Levine, also the director of the Center for Human Rights and Humanitarian Studies at the Watson Institute, says the Arab Spring represented a turning point in his field. Aid groups had been “working by anecdote” mainly based on experience in Sub-Saharan Africa, where malaria and measles outbreaks had taken priority—so they sent malaria meds to Libya, where there’s no malaria. Levine found NGOs needed to better adapt their work to the climate and health conditions of each country they serve—that the successful targeting of aid requires “collecting data in the field.”
Among the causes of the Arab Spring, youth discontent, political repression, economic hardship and globalization rank high. And, according to Jonathan Guyer ’08, “Satire had played this huge role in the revolutions.”
Guyer caught the “Cairo bug” while studying abroad in 2007. Now managing editor of The American Prospect, a political and public-policy magazine, he drew cartoons for the Brown Daily Herald as an undergraduate. In 2012, he received a Fulbright grant to research Egyptian political comics. The Arab Spring had fostered a boom in the art form: “There were launch parties and art galleries selling comics,” Guyer
recalls. “I discovered this was happening also in Beirut and across North
Although comics have long played a “significant politicized role” in Egypt, Guyer says, they had undergone little academic study. He describes his subsequent work—including book chapters, New Yorker articles, and exhibitions with a Radcliffe Fellowship at Harvard—as a “dialogue” with artists on their roles in political movements.
Many artists fled the country during President Sisi’s rule. “It’s not that these people have lost their connections with Egypt,” Guyer says. “They’re still drawing for newspapers in the country. They don’t feel comfortable living there while they do it.” Despite censorship and the threat of imprisonment, they still push back against Sisi’s authoritarianism. “Satirists are very intuitively aware of what’s allowed and what isn’t allowed,” Guyer says. Artists now rely on “subtlety and backhanded jokes, finding ways to make fun of the regime that don’t put themselves at risk.”
For Nadje Al-Ali, anthropology professor and director of the Center for Middle East Studies, the term “Arab Spring” is a bit of a misnomer. Significant earlier democratization movements, like the 2009 Iranian Green Movement, played a role, and protests were not only attended by Arabs. “Whether it’s Nubians in Egypt or Berbers in Morocco,” she says, “there are ethnic minorities everywhere.”

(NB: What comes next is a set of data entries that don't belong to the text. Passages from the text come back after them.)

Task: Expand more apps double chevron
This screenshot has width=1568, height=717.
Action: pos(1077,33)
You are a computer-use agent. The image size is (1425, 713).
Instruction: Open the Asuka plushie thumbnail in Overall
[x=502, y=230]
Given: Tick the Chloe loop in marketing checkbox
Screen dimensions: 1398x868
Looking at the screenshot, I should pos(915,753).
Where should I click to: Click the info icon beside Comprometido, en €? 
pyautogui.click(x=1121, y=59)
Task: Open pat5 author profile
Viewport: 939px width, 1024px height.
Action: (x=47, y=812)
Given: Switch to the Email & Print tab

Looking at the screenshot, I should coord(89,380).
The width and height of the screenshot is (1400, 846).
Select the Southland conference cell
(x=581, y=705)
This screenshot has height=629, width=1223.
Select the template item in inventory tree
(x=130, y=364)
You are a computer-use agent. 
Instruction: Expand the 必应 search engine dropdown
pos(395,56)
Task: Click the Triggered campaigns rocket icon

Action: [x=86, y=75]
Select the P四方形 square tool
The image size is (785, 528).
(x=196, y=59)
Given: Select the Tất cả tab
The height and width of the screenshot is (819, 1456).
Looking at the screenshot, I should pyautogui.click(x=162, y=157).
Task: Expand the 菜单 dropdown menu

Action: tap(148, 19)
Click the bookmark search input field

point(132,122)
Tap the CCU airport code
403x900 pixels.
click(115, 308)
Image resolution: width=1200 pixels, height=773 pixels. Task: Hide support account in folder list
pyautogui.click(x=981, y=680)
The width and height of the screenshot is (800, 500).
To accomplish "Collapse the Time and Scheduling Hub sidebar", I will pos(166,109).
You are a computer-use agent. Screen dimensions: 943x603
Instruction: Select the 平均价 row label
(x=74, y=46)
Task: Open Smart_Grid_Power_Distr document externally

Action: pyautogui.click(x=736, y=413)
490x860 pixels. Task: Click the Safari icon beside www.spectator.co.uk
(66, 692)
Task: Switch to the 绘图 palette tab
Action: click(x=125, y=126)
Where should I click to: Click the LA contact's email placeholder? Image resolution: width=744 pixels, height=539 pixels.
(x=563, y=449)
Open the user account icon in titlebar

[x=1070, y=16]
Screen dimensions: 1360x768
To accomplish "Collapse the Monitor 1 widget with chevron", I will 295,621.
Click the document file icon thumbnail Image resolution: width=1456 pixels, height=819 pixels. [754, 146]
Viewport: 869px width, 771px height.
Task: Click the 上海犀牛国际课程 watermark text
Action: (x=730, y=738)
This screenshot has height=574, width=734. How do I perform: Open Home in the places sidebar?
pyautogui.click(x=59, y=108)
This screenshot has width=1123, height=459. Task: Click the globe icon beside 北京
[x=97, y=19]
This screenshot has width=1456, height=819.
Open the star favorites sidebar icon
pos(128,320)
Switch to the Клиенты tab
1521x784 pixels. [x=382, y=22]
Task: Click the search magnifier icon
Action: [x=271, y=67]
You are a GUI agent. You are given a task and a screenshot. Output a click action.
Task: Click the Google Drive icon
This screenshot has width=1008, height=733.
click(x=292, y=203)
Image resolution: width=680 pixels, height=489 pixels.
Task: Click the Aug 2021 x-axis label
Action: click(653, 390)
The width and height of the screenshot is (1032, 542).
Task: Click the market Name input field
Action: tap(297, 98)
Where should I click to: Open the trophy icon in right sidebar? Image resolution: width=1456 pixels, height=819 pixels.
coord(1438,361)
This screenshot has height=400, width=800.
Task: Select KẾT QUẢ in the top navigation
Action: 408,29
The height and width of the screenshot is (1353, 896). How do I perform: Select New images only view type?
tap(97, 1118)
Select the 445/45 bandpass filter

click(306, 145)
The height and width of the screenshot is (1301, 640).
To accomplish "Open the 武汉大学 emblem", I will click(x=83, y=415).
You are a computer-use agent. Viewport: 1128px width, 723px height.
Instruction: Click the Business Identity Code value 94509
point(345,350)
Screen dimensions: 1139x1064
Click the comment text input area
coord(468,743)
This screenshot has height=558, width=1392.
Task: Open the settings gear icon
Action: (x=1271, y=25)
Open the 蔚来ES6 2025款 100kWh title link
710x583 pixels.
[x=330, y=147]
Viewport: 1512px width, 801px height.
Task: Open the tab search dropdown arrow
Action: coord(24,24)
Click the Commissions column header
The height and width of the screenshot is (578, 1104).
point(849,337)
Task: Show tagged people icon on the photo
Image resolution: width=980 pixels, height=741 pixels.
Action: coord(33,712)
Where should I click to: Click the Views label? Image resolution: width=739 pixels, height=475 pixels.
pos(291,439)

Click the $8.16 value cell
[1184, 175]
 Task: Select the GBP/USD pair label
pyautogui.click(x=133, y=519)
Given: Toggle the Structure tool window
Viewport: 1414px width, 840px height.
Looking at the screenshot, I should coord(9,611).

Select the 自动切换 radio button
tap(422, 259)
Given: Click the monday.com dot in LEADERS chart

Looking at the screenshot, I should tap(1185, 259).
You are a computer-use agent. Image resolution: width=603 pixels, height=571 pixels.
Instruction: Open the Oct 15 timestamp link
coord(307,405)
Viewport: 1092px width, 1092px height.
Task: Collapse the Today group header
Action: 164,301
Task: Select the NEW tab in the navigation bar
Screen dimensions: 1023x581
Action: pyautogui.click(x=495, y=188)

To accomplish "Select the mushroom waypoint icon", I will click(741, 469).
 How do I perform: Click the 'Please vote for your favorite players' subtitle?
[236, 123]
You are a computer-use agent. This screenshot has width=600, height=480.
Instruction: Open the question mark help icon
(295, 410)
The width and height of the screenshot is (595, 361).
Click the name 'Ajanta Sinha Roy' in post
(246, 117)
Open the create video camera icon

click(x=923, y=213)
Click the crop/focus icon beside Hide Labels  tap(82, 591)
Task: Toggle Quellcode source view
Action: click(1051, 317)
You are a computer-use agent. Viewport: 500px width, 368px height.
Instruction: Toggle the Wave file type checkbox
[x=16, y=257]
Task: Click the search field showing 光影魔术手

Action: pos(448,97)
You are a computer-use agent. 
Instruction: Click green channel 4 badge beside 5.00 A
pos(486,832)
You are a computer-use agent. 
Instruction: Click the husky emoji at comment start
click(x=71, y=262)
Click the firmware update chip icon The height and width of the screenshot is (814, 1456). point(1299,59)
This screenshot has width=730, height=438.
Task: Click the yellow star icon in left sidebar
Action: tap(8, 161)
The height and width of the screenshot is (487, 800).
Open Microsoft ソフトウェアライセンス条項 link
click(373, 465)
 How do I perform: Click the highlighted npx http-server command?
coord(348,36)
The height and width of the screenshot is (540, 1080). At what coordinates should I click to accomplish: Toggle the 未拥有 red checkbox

Al-Ali, who has written about gender and feminist movements across the Middle East—including in Egypt, Jordan, Iraq, Turkey, and Lebanon—saw gendered issues during the 2011 protests, where many activists she knew said they were attending “not as women, but as Egyptians.” She recalls her skepticism: “Women are always asked to wait their turn, and their turn never comes.” While Tahrir Square was touted as a secure space for women, gender-based violence led female activists to “fight for their space” in the larger movement against authoritarian rule. Al-Ali is optimistic about “increasing solidarity” between men and women, especially in recent protests in Iran and Lebanon.
Her next book, Gender and Sexuality in the Middle East, written with Nicola Pratt from the University of Warwick, will tackle the diversity of Middle Eastern feminism. Al-Ali sees connections among movements around the globe. “At this specific historical and political juncture,” she says, “the old categorizations of how we divided the world into the democratic West and the dictatorial Middle East just don’t hold true anymore at all.” Right-wing authoritarianism has risen in the Middle East, and also in Hungary and the U.S., but it has been equally met, Al-Ali says, with “progressive people trying to fight for equality, for justice against racism, sexism, and homophobia.”